## Requirement
Each line below must be reproduced exactly.

Saved entries:
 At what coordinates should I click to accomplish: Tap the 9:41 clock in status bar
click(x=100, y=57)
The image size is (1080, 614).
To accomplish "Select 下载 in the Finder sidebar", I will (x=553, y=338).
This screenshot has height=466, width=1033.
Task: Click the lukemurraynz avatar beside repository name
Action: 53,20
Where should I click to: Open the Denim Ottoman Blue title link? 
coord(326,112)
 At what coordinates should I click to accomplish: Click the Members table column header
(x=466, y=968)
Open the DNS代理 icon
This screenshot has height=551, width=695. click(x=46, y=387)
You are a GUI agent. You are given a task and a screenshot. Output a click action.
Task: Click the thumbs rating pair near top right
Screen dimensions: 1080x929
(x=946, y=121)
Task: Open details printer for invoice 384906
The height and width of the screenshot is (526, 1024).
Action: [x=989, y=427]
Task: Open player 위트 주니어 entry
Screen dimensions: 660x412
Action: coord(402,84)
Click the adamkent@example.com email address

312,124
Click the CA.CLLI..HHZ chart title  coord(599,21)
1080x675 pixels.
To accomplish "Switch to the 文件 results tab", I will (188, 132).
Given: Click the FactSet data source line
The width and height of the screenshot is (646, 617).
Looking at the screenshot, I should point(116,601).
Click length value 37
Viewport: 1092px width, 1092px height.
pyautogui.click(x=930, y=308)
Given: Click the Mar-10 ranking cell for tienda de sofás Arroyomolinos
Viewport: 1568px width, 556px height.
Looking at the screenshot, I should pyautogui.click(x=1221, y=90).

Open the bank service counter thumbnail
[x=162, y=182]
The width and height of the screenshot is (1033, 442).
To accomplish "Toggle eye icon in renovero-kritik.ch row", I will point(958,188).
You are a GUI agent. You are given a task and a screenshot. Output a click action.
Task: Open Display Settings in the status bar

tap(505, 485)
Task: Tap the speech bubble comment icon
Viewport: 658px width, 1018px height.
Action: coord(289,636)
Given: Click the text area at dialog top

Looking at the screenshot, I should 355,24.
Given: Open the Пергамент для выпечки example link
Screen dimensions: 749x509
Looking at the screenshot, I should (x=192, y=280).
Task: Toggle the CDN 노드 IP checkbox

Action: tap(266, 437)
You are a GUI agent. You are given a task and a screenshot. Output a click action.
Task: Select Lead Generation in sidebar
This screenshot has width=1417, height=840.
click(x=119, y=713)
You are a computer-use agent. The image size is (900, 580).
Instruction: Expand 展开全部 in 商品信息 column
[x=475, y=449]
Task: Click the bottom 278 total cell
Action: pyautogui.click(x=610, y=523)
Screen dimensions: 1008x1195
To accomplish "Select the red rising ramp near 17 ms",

## Answer to the exercise
 At what coordinates should I click to accomplish: Tap the 9:41 clock in status bar
click(x=100, y=57)
The image size is (1080, 614).
To accomplish "Select 下载 in the Finder sidebar", I will (x=553, y=338).
This screenshot has height=466, width=1033.
Task: Click the lukemurraynz avatar beside repository name
Action: 53,20
Where should I click to: Open the Denim Ottoman Blue title link? 
coord(326,112)
 At what coordinates should I click to accomplish: Click the Members table column header
(x=466, y=968)
Open the DNS代理 icon
This screenshot has height=551, width=695. click(x=46, y=387)
You are a GUI agent. You are given a task and a screenshot. Output a click action.
Task: Click the thumbs rating pair near top right
Screen dimensions: 1080x929
(x=946, y=121)
Task: Open details printer for invoice 384906
The height and width of the screenshot is (526, 1024).
Action: [x=989, y=427]
Task: Open player 위트 주니어 entry
Screen dimensions: 660x412
Action: coord(402,84)
Click the adamkent@example.com email address

312,124
Click the CA.CLLI..HHZ chart title  coord(599,21)
1080x675 pixels.
To accomplish "Switch to the 文件 results tab", I will (188, 132).
Given: Click the FactSet data source line
The width and height of the screenshot is (646, 617).
Looking at the screenshot, I should point(116,601).
Click length value 37
Viewport: 1092px width, 1092px height.
pyautogui.click(x=930, y=308)
Given: Click the Mar-10 ranking cell for tienda de sofás Arroyomolinos
Viewport: 1568px width, 556px height.
Looking at the screenshot, I should pyautogui.click(x=1221, y=90).

Open the bank service counter thumbnail
[x=162, y=182]
The width and height of the screenshot is (1033, 442).
To accomplish "Toggle eye icon in renovero-kritik.ch row", I will point(958,188).
You are a GUI agent. You are given a task and a screenshot. Output a click action.
Task: Open Display Settings in the status bar

tap(505, 485)
Task: Tap the speech bubble comment icon
Viewport: 658px width, 1018px height.
Action: coord(289,636)
Given: Click the text area at dialog top

Looking at the screenshot, I should 355,24.
Given: Open the Пергамент для выпечки example link
Screen dimensions: 749x509
Looking at the screenshot, I should (x=192, y=280).
Task: Toggle the CDN 노드 IP checkbox

Action: tap(266, 437)
You are a GUI agent. You are given a task and a screenshot. Output a click action.
Task: Select Lead Generation in sidebar
This screenshot has width=1417, height=840.
click(x=119, y=713)
You are a computer-use agent. The image size is (900, 580).
Instruction: Expand 展开全部 in 商品信息 column
[x=475, y=449]
Task: Click the bottom 278 total cell
Action: pyautogui.click(x=610, y=523)
Screen dimensions: 1008x1195
To accomplish "Select the red rising ramp near 17 ms",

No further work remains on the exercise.